EXTRACTED RECORDS Block Start

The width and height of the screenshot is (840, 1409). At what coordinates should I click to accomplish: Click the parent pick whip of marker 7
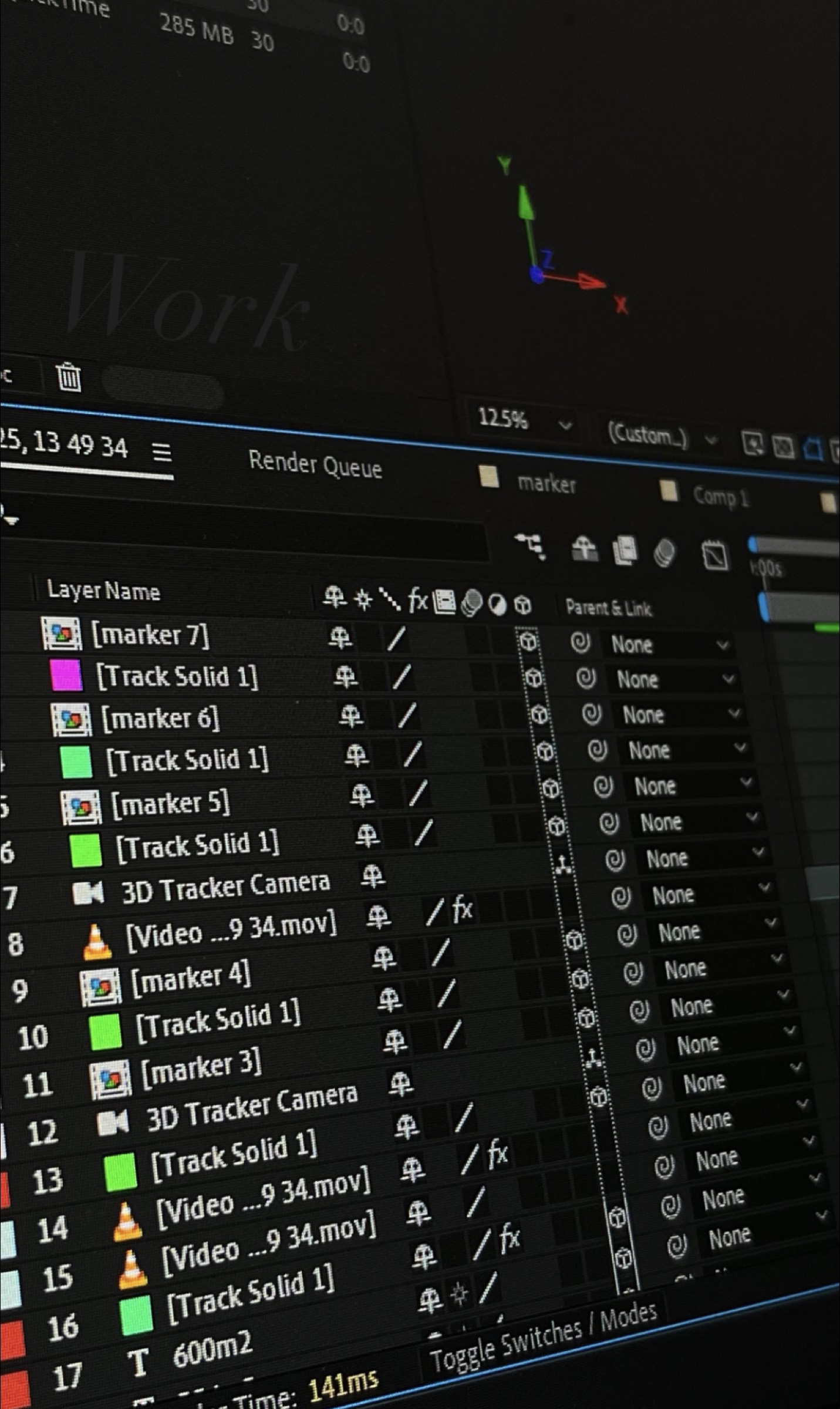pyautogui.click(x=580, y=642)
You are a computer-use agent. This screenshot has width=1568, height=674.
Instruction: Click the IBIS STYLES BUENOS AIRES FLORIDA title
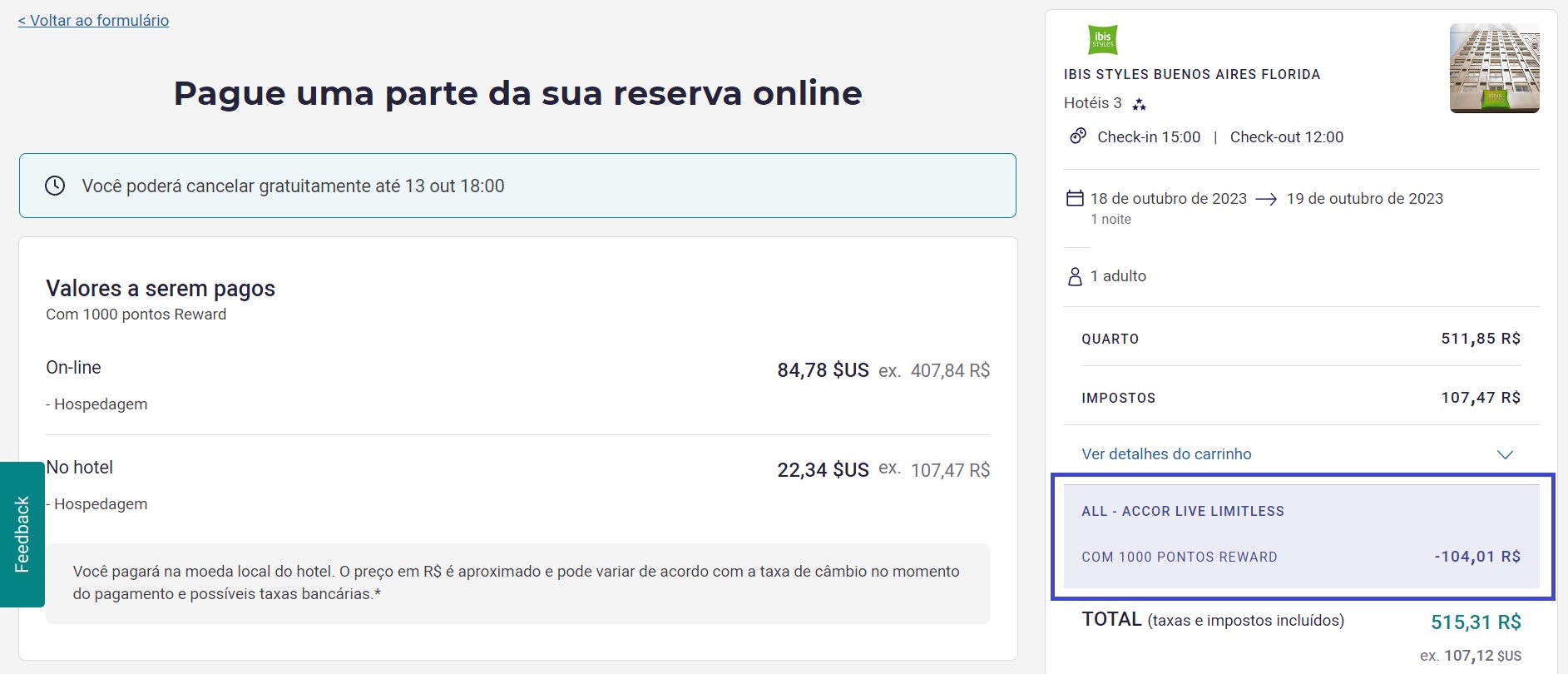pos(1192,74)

EXTRACTED RECORDS Block End
EXTRACTED RECORDS Block Start

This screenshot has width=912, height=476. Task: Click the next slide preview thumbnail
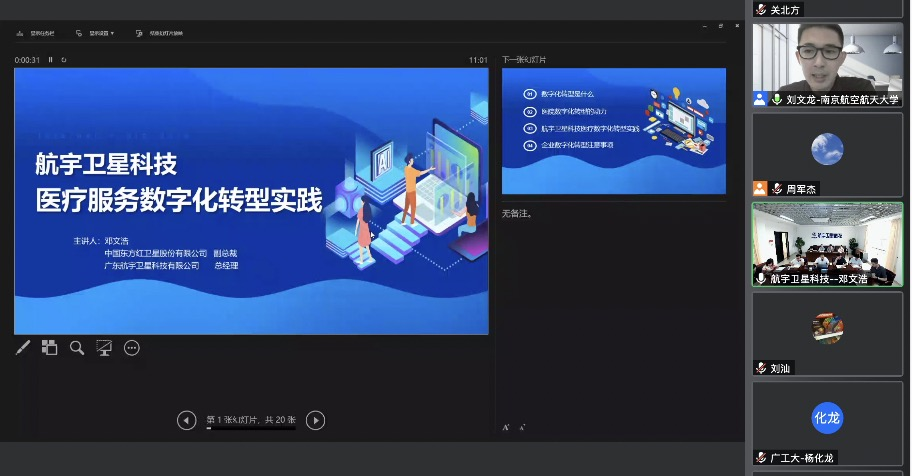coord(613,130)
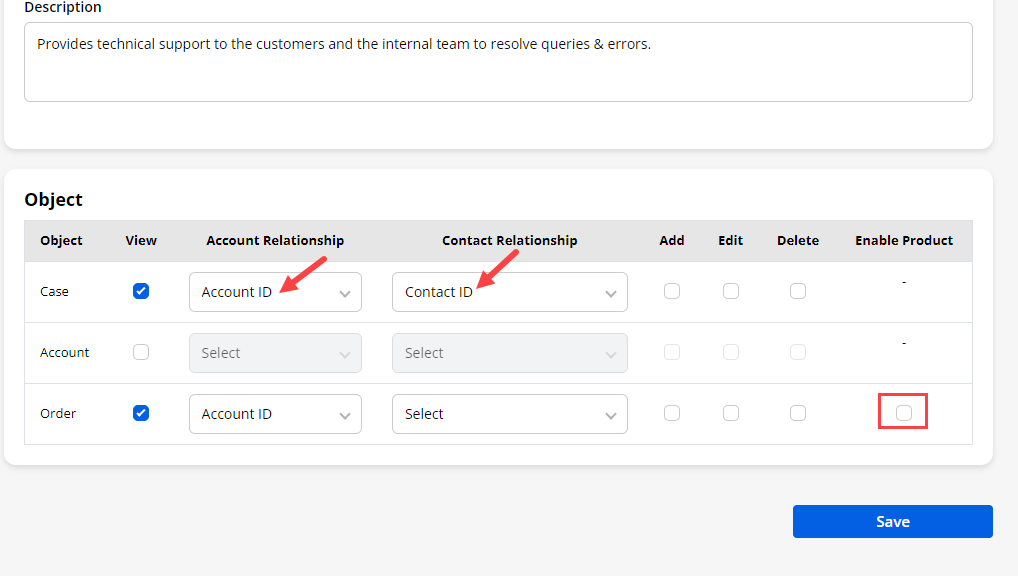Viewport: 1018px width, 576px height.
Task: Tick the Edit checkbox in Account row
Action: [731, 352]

EXTRACTED RECORDS Block End
EXTRACTED RECORDS Block Start

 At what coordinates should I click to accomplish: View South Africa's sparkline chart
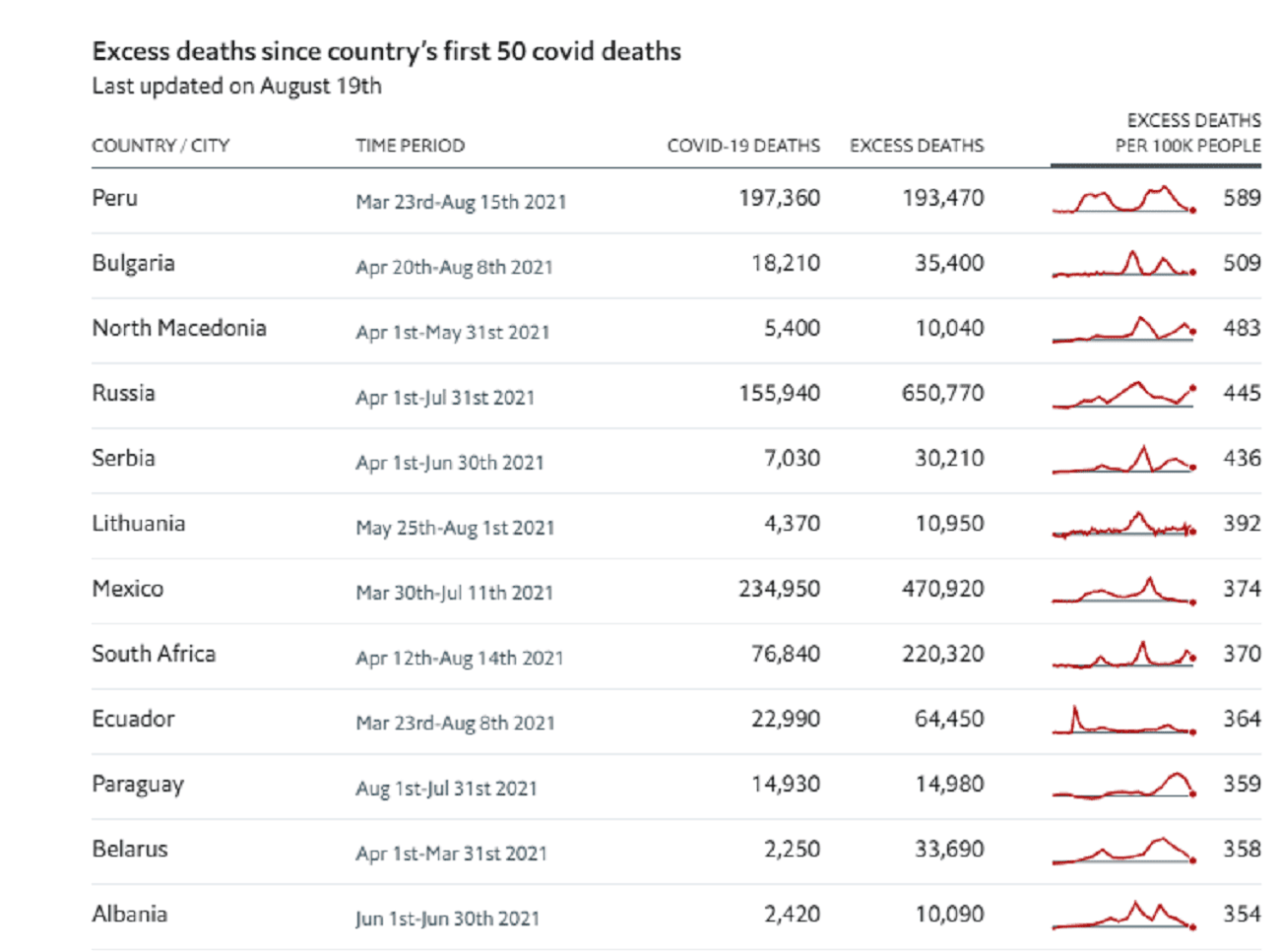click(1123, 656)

EXTRACTED RECORDS Block End

- TASK STATEMENT
Using the entries above, extract exactly the lines from the one that contains "The width and" through the one that contains "You are a computer-use". Do not carry over any pictures.

- TASK OUTPUT
The width and height of the screenshot is (840, 1409). At what coordinates should I click to accomplish: Click the parent pick whip of marker 7
pyautogui.click(x=580, y=642)
You are a computer-use agent. This screenshot has width=1568, height=674.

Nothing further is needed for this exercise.